Tcl is a dying language. In the free marketplace of ideas, tcl lacks the community of fans as well as corporate support (see the languages invented at Microsoft, or the huge push in JavaScript from Google's optimization of V8 and thus Node.js as well as Go from Google, or all the large web companies who help PHP dominate most of the software running the web, whereas Tcl's was once sponsored by Sun who then spawned Java and then died/got swallowed by Oracle). Also, tcl sucks.
There was a time (in the 90s) that Unix graphical programs were all universally ugly and many used the Tk GUI toolkit and Tcl worked with Tk. But Tcl/Tk is, if not dead, on life support. Tk sucks.
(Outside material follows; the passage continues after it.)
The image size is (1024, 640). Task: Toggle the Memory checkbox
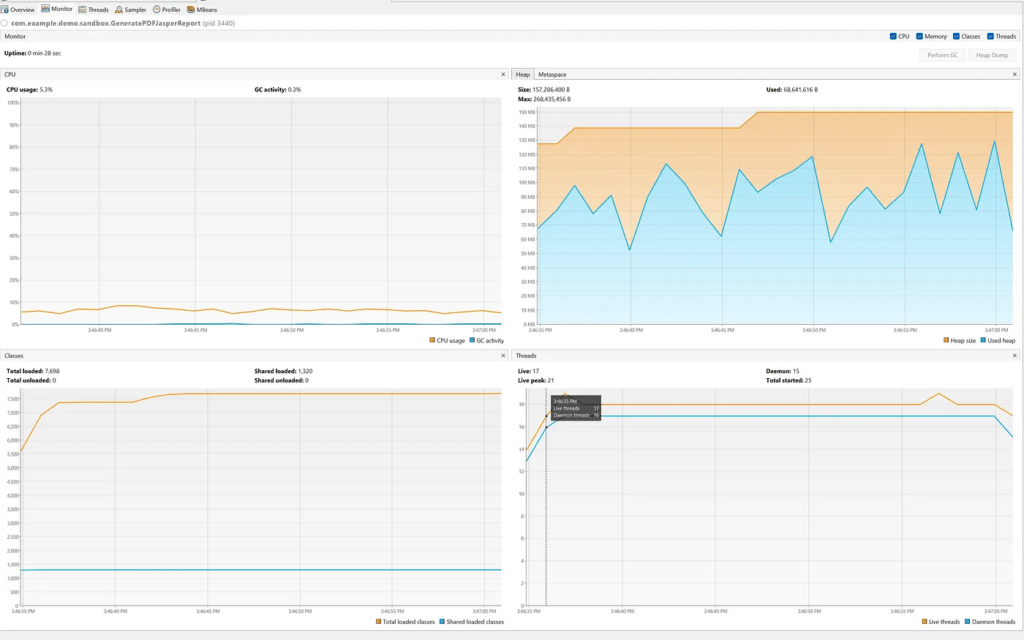[x=920, y=36]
"Expect" is useful tool for scripting Unix command line tools which work via an interactive text interface. But it is less useful when you have to use Tcl, a sucky language. More people should be aware of the alternatives to Expect/Tcl, such as Pexpect, Python Expect, and Empty, a shell command which can also control a program running in a pseudo-tty. There are other Expect replacements for other languages (C#, Java, Perl, Ruby, etc.). It's best to just not make command line Unix/Linux software that requires (as the only way to use it) an interactive terminal.
For embedding into other software in order to script that software, there's Lua. Or any other general purpose language. But games and Renoise and other new projects which want an embedded language will not consider Tcl. Lua, like Tcl, was designed to be an embedded scripting language. Lua is not slow like Tcl and sucks less than Tcl.
TCL is not a real programming language and was not designed to be one. PHP also falls into this category, although it's always had more "real programming language" features than TCL. But due to the huge size of the PHP community, newer versions of the language have overcome many of its earlier shortcomings. TCL does not have a large community of users, which means few people are pushing development forward, there are few resources to get help or learn how to do specific things, few examples on GitHub, and finding other TCL developers is nearly impossible. No business should put Tcl in their software stack if they want to grow.
You cannot simply comment out code in Tcl. Or have code-like comments. Because somewhere in the code will be curly braces and they won't be matched and this will be a syntax error - in your comment.
TCL is slow and not suitable for large projects with large code bases.
Like in Shell script, everything in Tcl is a string (or a series of strings as arguments to a command). There's no numbers. There's no syntax for arrays or dicts or other complex objects. None of the stuff that makes programming easier.
I used Tcl professionally in the past. I've realized how bad a choice it is in the 21st century. It's time to bury Tcl.